How’s your heart?

heart

Photo Credit : Cathal Mac an Bheatha

It has begun… the emails suggesting presents, Pinterest pages and promotions for Valentine’s day are flooding my inbox!

Don’t get me wrong, those who know me well, know that I’m an old romantic and love nothing more than a good rom-com (much to the delights of my husband and teenage boys who are more into action, adventure and history films!)

But as Valentine’s day approaches, it got me thinking about our hearts, and how complex they are.

In fact, they are phenomenal.

Our hearts are a remarkable piece of architecture, engineering and art, all rolled into one.

Here are a few, fascinating facts about our hearts…

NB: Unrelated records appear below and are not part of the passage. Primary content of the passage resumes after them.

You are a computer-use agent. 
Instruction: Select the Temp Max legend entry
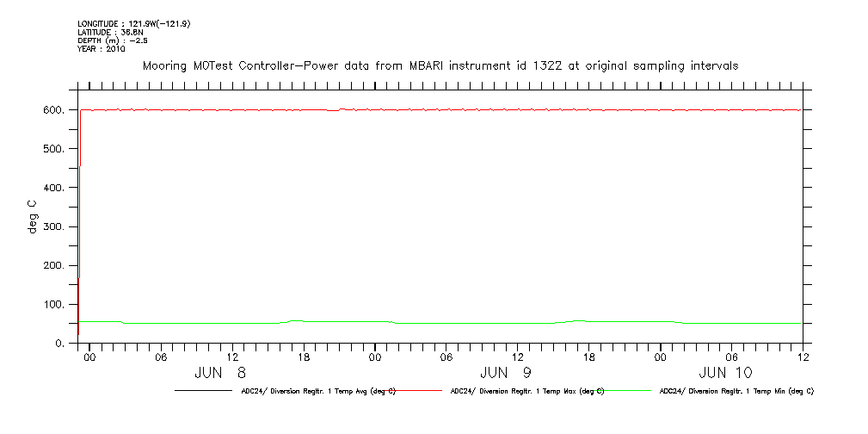[526, 391]
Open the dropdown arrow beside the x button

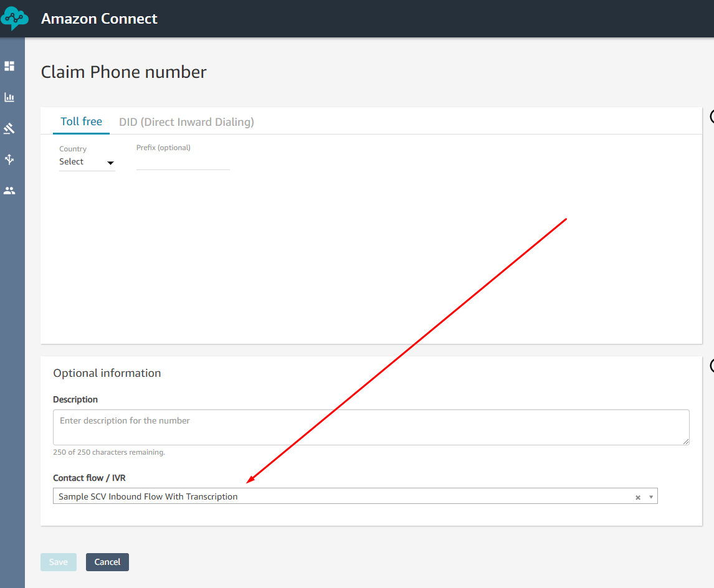[x=650, y=496]
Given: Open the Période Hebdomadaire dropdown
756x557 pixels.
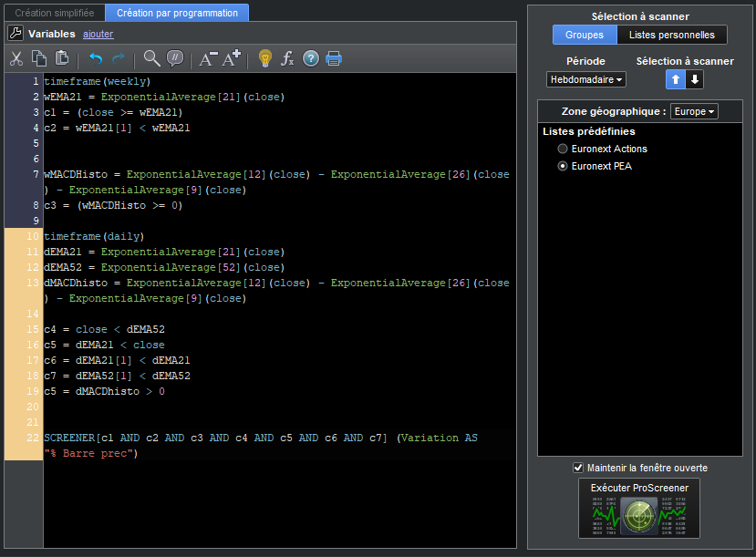Looking at the screenshot, I should (x=586, y=80).
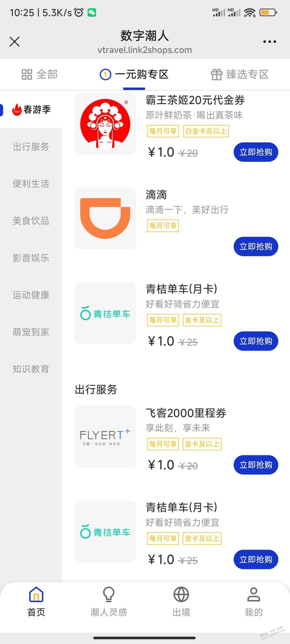Close the webview with X icon

pyautogui.click(x=15, y=42)
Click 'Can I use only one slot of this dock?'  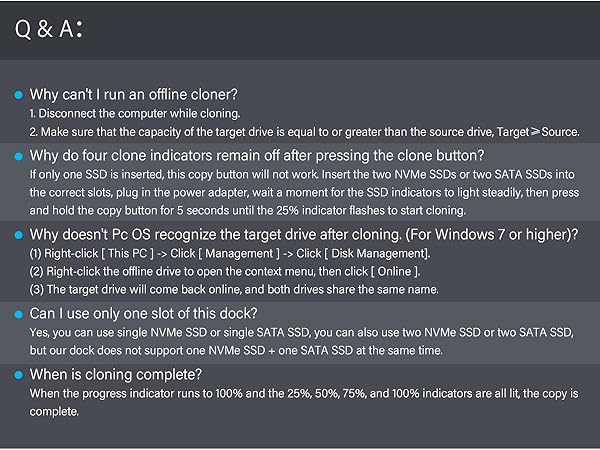[143, 313]
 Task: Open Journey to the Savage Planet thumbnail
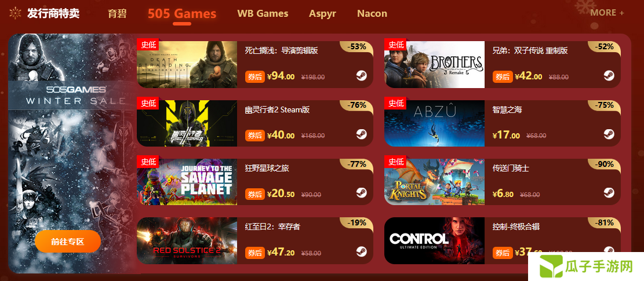[x=187, y=182]
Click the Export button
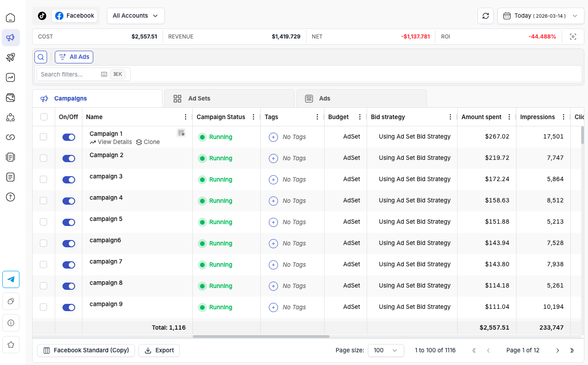 pyautogui.click(x=159, y=351)
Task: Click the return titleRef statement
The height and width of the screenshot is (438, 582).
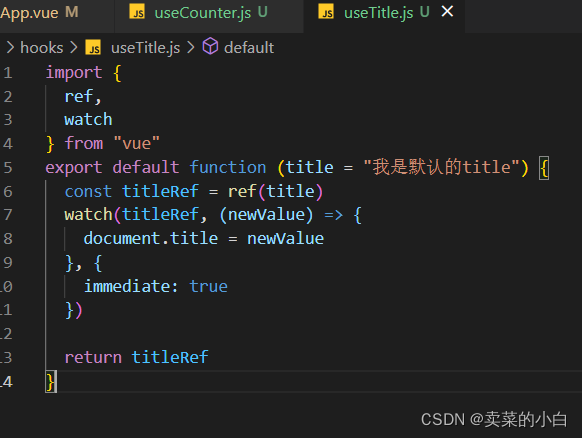Action: [136, 357]
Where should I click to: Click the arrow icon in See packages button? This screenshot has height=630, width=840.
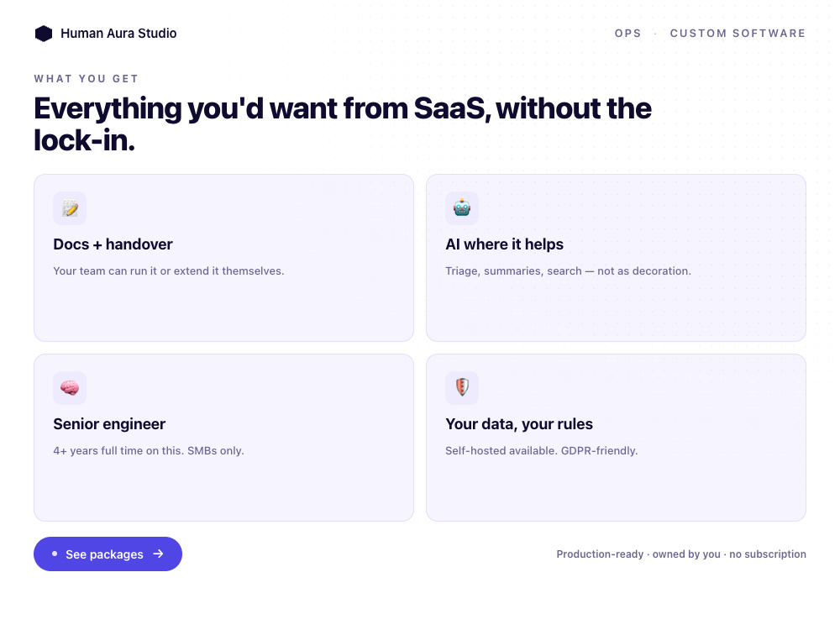point(158,554)
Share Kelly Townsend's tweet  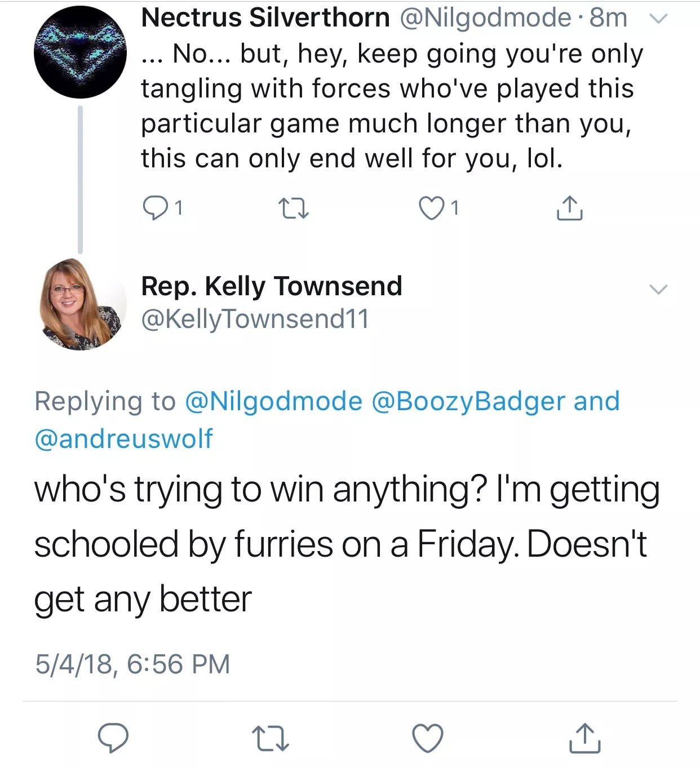click(584, 738)
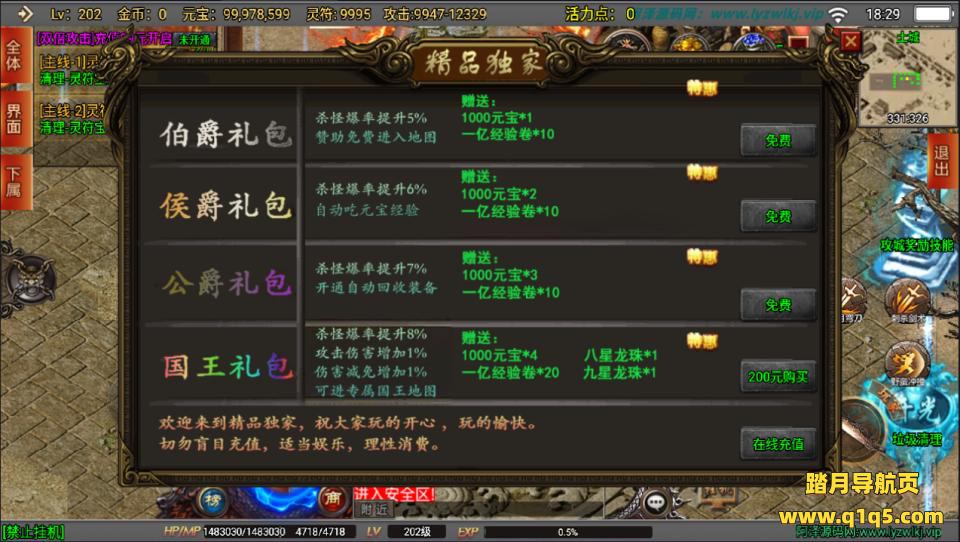Switch to the 全体 side tab
Viewport: 960px width, 542px height.
pos(15,56)
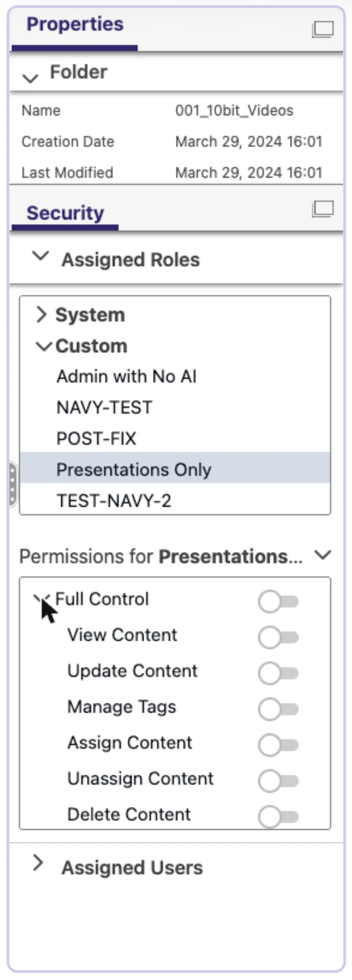Open the Permissions for Presentations dropdown arrow
The height and width of the screenshot is (980, 352).
[323, 555]
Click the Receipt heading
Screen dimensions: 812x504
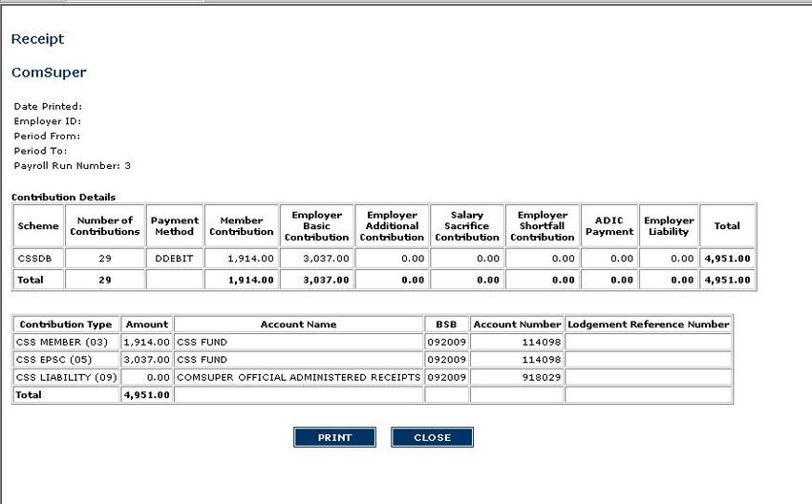coord(37,39)
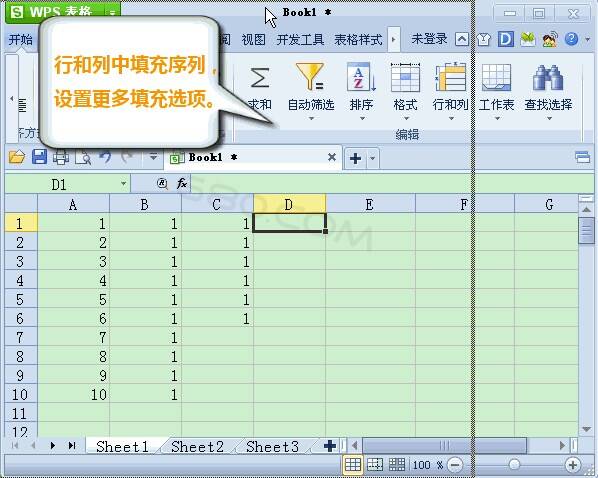Click 查找选择 binoculars icon
The width and height of the screenshot is (598, 478).
point(548,78)
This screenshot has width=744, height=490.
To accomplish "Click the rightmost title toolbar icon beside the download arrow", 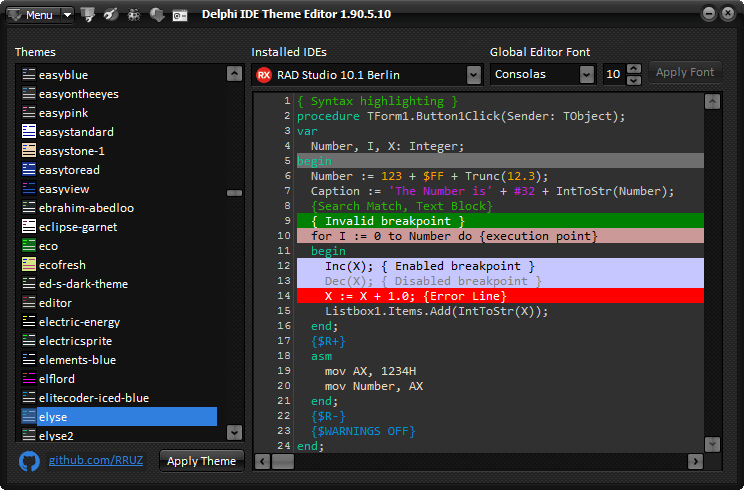I will [x=179, y=15].
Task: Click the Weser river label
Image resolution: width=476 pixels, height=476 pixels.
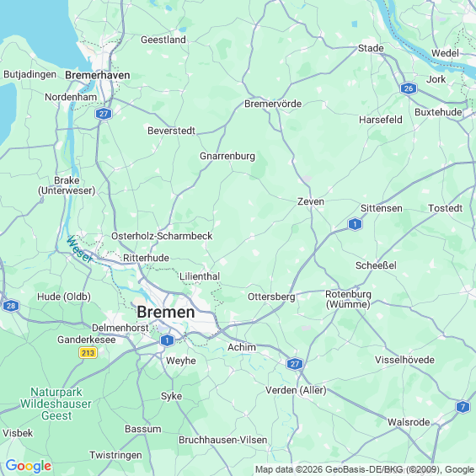Action: [79, 249]
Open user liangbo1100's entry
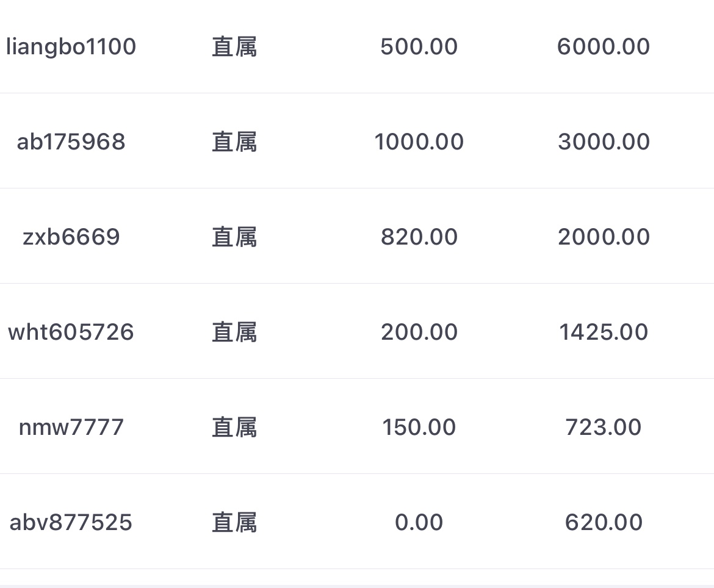Screen dimensions: 714x588 [x=71, y=47]
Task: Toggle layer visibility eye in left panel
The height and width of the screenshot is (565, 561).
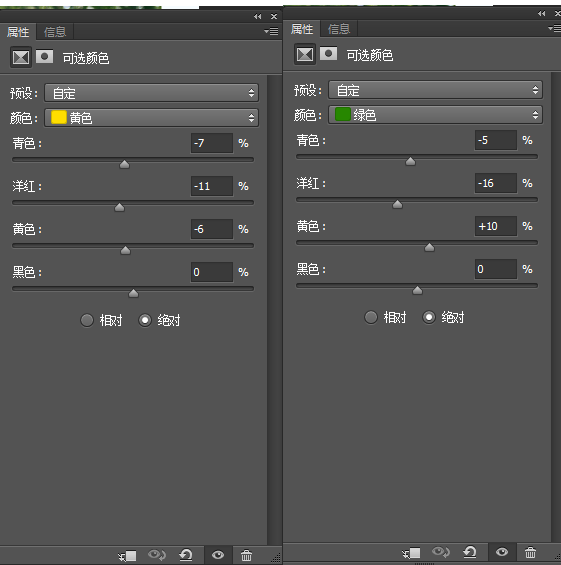Action: click(x=218, y=555)
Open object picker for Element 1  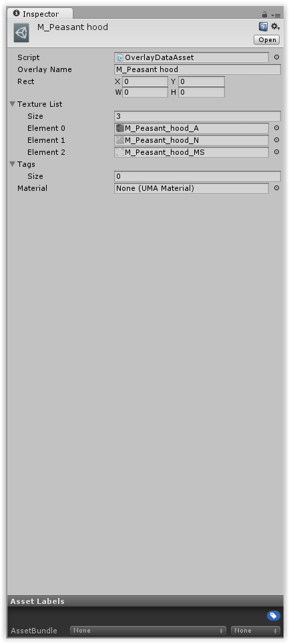point(277,140)
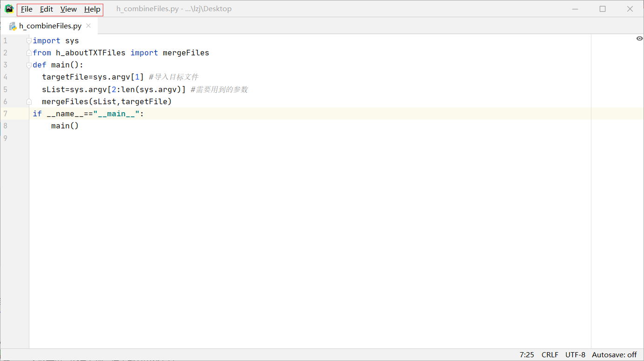The height and width of the screenshot is (361, 644).
Task: Select the h_combineFiles.py editor tab
Action: pos(50,26)
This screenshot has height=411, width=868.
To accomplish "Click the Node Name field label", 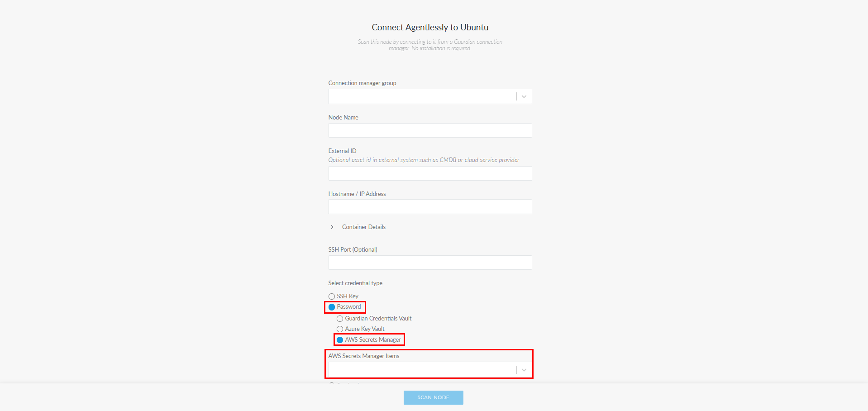I will (x=343, y=117).
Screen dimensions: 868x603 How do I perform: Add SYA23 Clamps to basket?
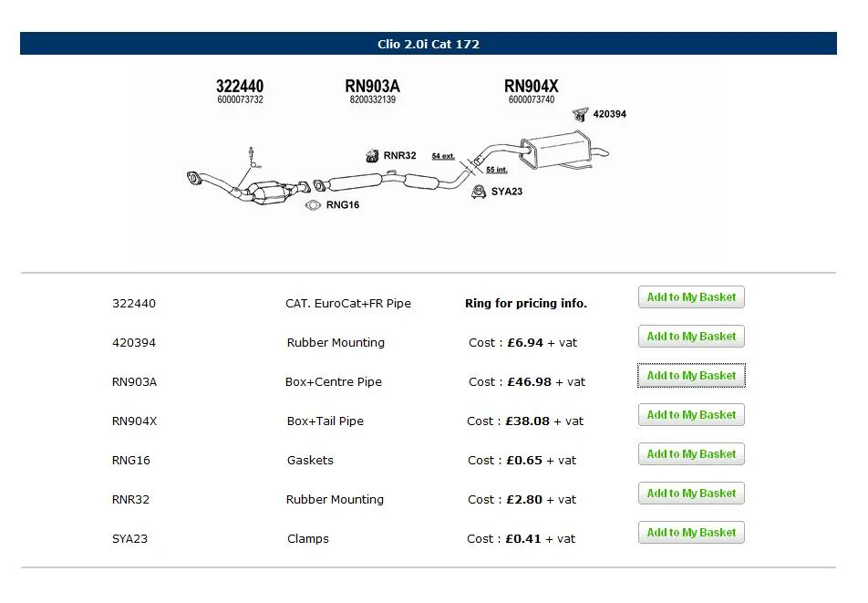tap(691, 533)
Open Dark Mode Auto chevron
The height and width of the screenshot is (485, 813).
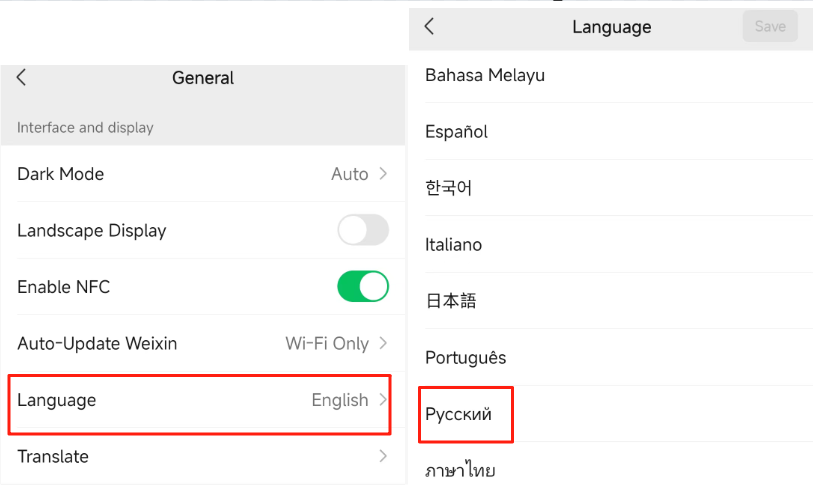[x=382, y=174]
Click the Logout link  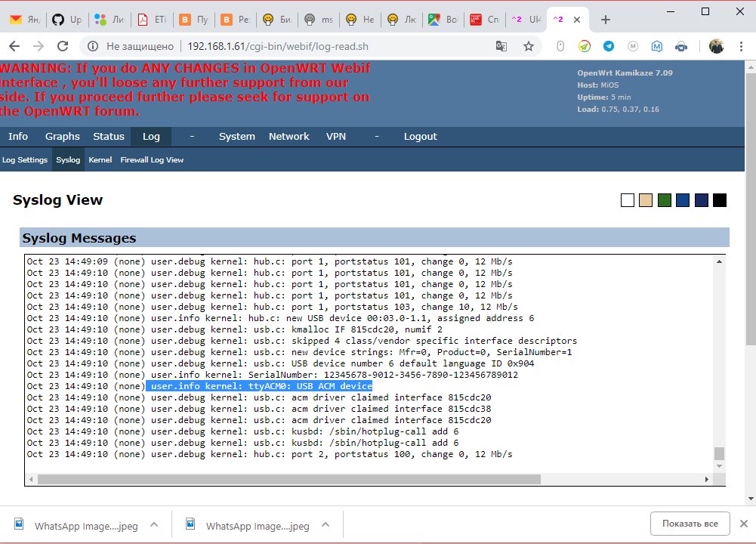click(420, 137)
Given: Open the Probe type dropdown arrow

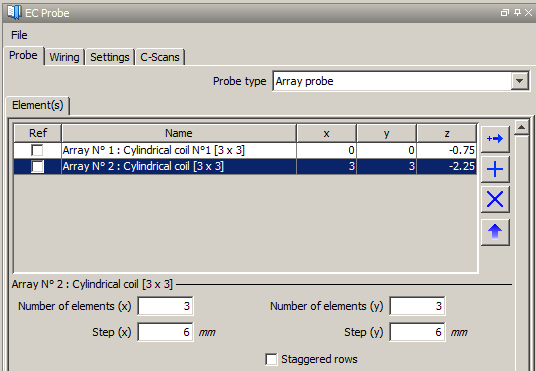Looking at the screenshot, I should point(520,81).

  • Our heart is made up of muscle cells that are different in structure to every other cell in the body; they don’t fatigue in the same way as the rest of our cells.
  • This is just as well because our heart beats an average of 72 times each minute.
  • This equates to over 100,000 beats every day of our lives, meaning they can beat around 3 billion times in our lifetime – hopefully without stopping, or needing a service!
  • Our heart’s purpose is to serve almost every other cell in the body with blood, providing valuable nutrients and clearing away toxins.
  • Our heart is around the size of our fist when clenched, and weighs around 300 grams (the weight of a packet of biscuits).
  • Our heart pumps approximately 2,000 gallons of blood through 60,000 miles of connected blood vessels each day, at a rate anywhere between 5 and 30 litres of blood per minute.

Let’s put this into perspective; my car holds around 10 gallons of fuel in a full tank, and if I’m really lucky, will take me around 400 miles. To add to that, my heart can pump – in just one minute – around two-thirds of what my entire fuel tank can hold – and my car only goes 0.006 times as far, around 500 times slower!

Another lesser-known feature of the heart is that it has a special blood supply all of its own. This supply branches from the base of the main blood vessel leaving the heart, and ensures that the heart is provided with all the blood it needs to remain healthy before it serves the rest of the body. 

Our hearts are not only amazing, but they play a vital role in keeping us alive. That is why we talk about being intentional about healthy eating and staying active to prevent heart disease and keep our hearts as healthy as possible.

But as Valentine’s day reminds us, our heart isn’t purely a physical structure or piece of anatomy – it is also where we associate feelings of love; including value, belonging and worth… and when we lack these feelings of love, we feel that in our heart too, and refer to ‘heartache’ or even ‘a broken heart’.

The bible talks about the greatest love being an “agape” love. This is a selfless, sacrificial, and unconditional love. It is this kind of Love God asks of his followers when he says the greatest commandment is to love God and love our neighbour as ourselves.

Whether you believe in God or read the Bible, the principle of loving others as ourselves is one I’d like to bring front and centre of our thoughts today.

To really love others from this ‘agape’ love; from a selfless place of service, sacrificial and unconditional love; we need to invest in maintaining a healthy heart of our own, or ‘love ourselves well’ first.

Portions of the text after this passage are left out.